No one can serve two masters; for a slave will either hate the one and love the other, or be devoted to the one and despise the other. You cannot serve God and wealth. Therefore I tell you, do not worry about your life, what you will eat or what you will drink, or about your body, what you will wear. Is not life more than food, and the body more than clothing? Look at the birds of the air; they neither sow nor reap nor gather into barns, and yet your heavenly Father feeds them. Are you not of more value than they? And can any of you by worrying add a single hour to your span of life? And why do you worry about clothing? Consider the lilies of the field, how they grow; they neither toil nor spin, yet I tell you, even Solomon in all his glory was not clothed like one of these. But if God so clothes the grass of the field, which is alive today and tomorrow is thrown into the oven, will he not much more clothe you--you of little faith? Therefore do not worry, saying, 'What will we eat?' or 'What will we drink?' or 'What will we wear?' For it is the Gentiles who strive for all these things; and indeed your heavenly Father knows that you need all these things.

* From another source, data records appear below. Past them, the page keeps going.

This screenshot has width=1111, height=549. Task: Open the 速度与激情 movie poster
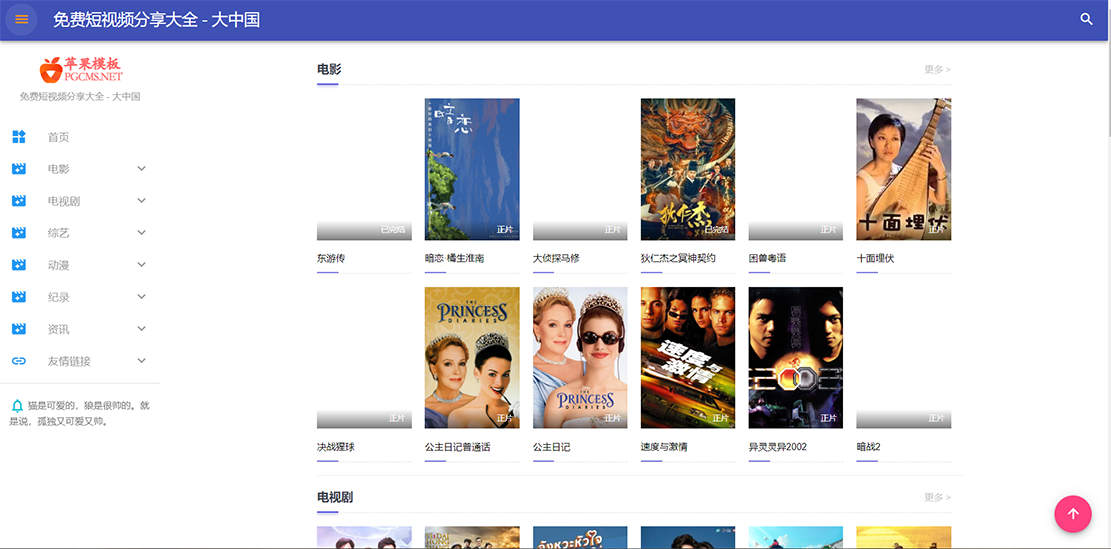(687, 357)
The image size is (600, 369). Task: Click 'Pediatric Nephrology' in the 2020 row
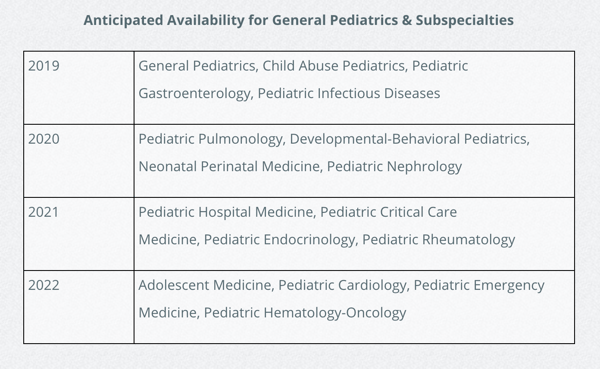pyautogui.click(x=395, y=167)
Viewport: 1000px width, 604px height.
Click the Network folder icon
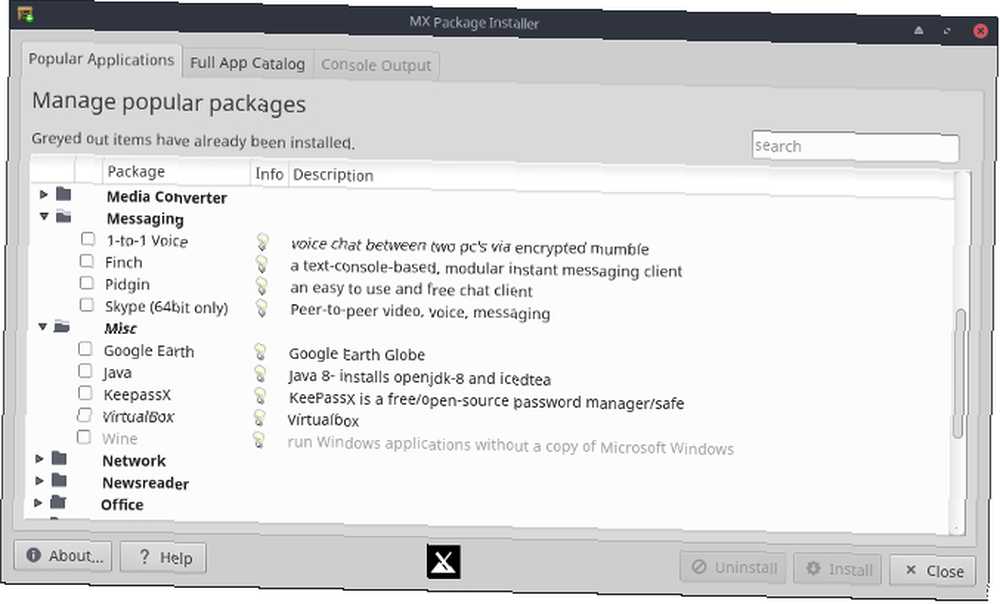tap(59, 458)
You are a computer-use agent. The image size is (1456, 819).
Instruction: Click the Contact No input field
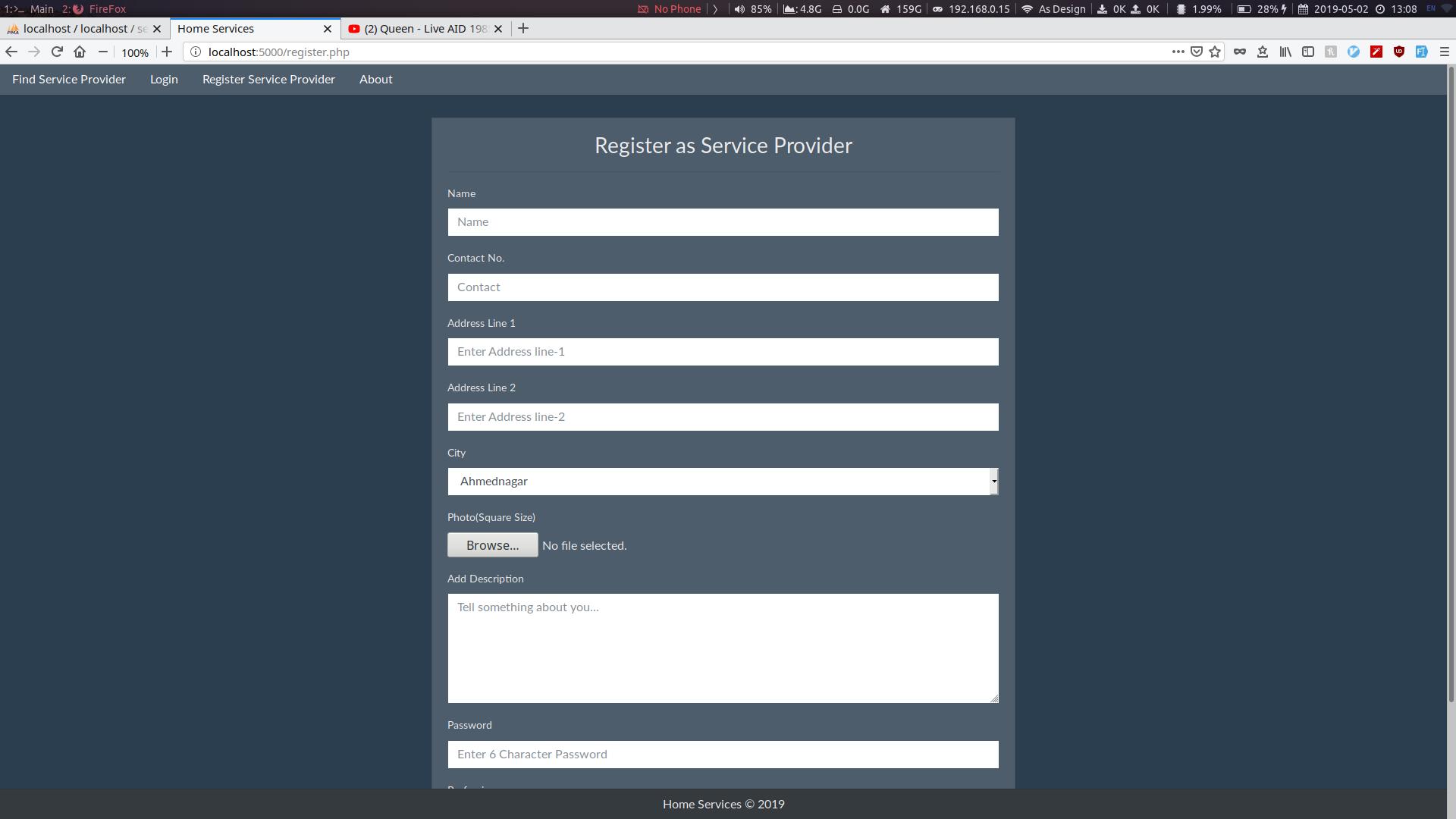[x=723, y=287]
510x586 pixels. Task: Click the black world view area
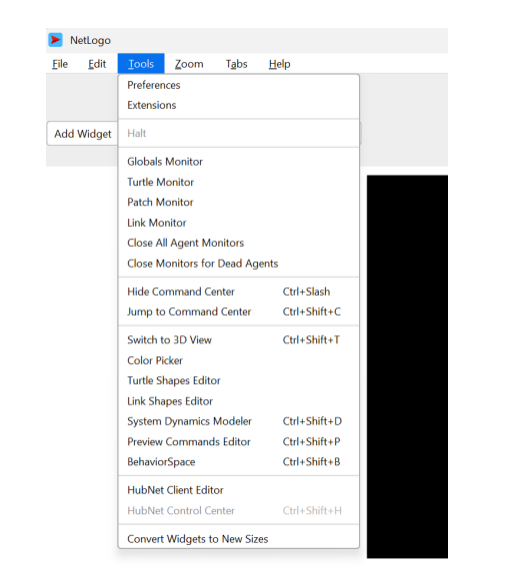click(407, 367)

But strive first for the kingdom of God and his righteousness, and all these things will be given to you as well. So do not worry about tomorrow, for tomorrow will bring worries of its own. Today's trouble is enough for today. -Matthew 6: 24-34
About This Week's Prompts for Meditation
When I think of the lilies of the field I think of the brother and sister-in-law of John of the Cross. Impoverished themselves (their brother Luis had died of malnutrition) Francisco and his wife Ana somehow found blankets and clothing to give to those even needier than they. They gathered abandoned babies and brought them to church, confronting people in the congregation to adopt the orphans. Although they did not have enough to eat, they begged on behalf of the sick and people too ashamed to beg for themselves. Francisco and Ana deeply influenced young Juan who grew up to be the great saint of mystical love. In his timeless poem The Dark Night of the Soul John guides the reader to the intimate union with the Divine Presence amongst the lilies.

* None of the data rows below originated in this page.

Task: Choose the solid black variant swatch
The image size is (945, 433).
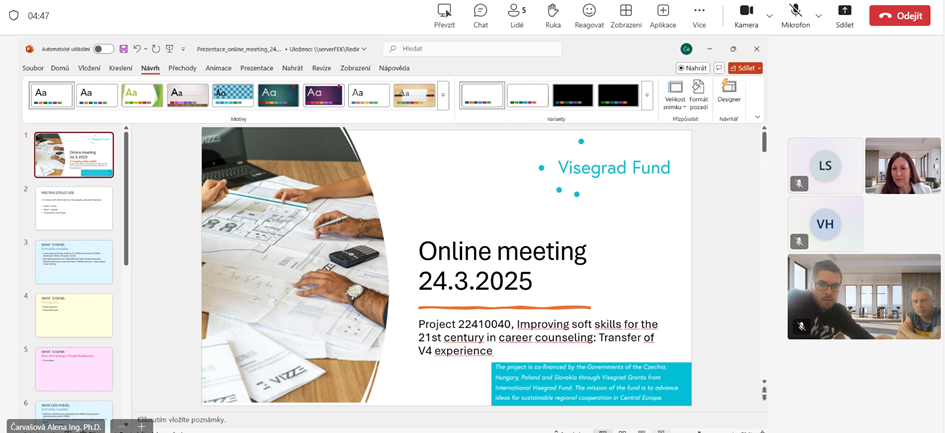Action: (x=573, y=95)
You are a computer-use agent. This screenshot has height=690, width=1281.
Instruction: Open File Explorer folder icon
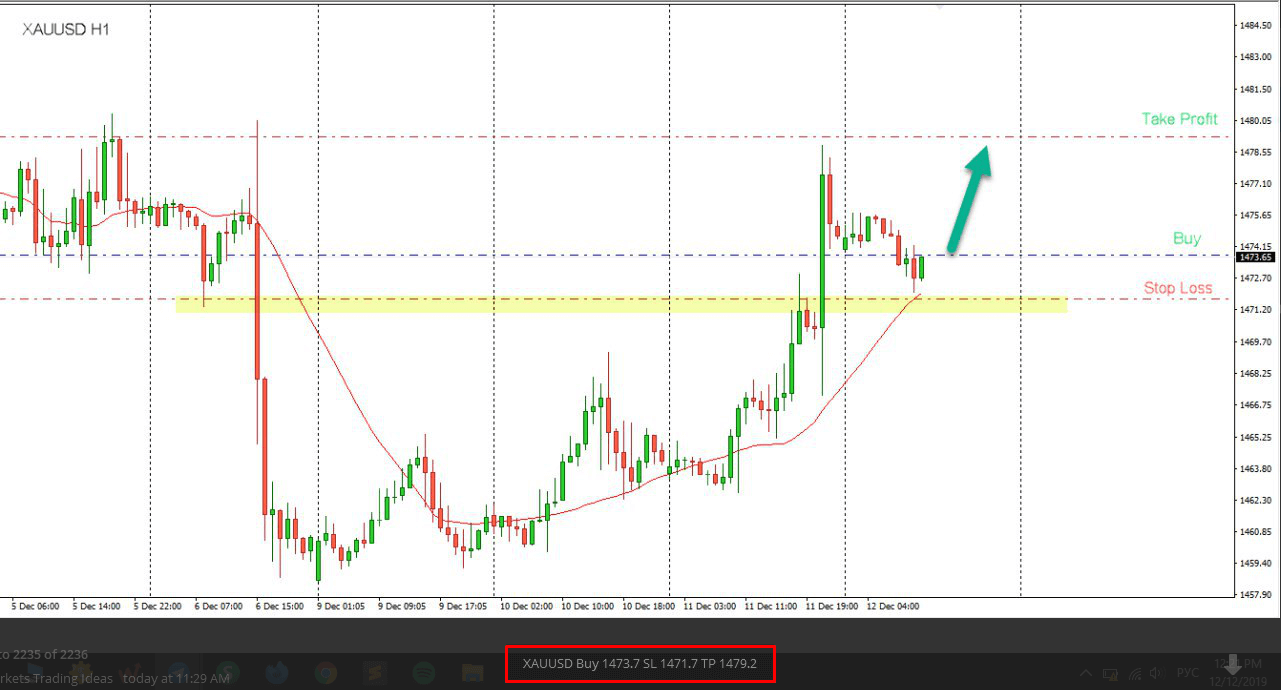[x=472, y=673]
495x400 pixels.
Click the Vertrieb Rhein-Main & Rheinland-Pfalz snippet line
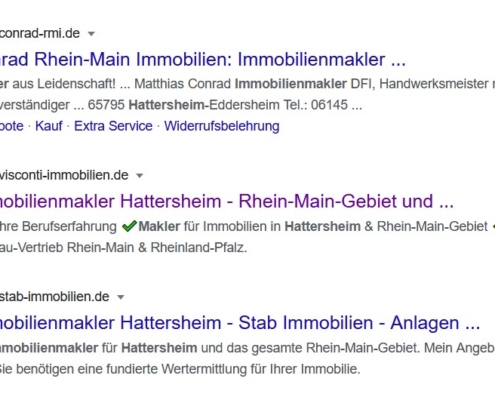click(x=123, y=248)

John of the Cross teaches about detachment and it's easy for us modern consumer-cultural Westerners to misinterpret his meaning. Detachment does not mean hating the flesh, ignoring the blessing of the senses, or beauty, or nature. Detachment means not seeking to possess these things, or trying to control them, or anxiously attaching hopes to narrow outcomes.

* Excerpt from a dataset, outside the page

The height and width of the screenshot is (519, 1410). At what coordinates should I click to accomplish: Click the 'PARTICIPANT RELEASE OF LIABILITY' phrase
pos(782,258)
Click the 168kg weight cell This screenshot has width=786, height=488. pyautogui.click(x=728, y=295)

The meditations: Jesus calls me to seek what is real behind the anxiety of my desires (meditation one). For example, enjoying a still life painting can teach the art of detachment - a full embracing of beauty without desire or possessiveness (meditation two). If I can pay attention this way, I can live fully into my "one wild precious life" (meditation three).
ever detaching, -Suzanne
Meditation One purified heart
How often we worry anxiously about the future! We suffer needlessly, recalling past pain and fearing repeated hardship to come. Christ admonishes us to give up worrying. Worrying does not solve our problems; rather, it keeps the mind restless and distracted, unable to think of God. In the words of Swami Vivekananda: "Every time we are anxious or depressed we become atheists." But if, instead of worrying about tomorrow, we practice directing the mind to God, our problems will be solved. We will find strength and peace of mind. We will gain poise in the midst of the opposites of life. And we will eventually become spiritually illumined.
The Gita says:
That serene one
Absorbed in the Atman
Masters his will,
He knows no disquiet
In pain or in pleasure,
In honor, dishonor.
This serenity is not what we ordinarily think of as stoic resignation to suffering and misery. Like all embodied beings, the man of God feels heat and cold; he experiences pleasure and pain, praise and blame. But these dualities of life no longer affect him. Once he has become spiritually illumined, he recognizes that body and mind are separate from the Atman, his true Self; and his purified heart experiences the infinite happiness which exists beyond the grasp of the senses.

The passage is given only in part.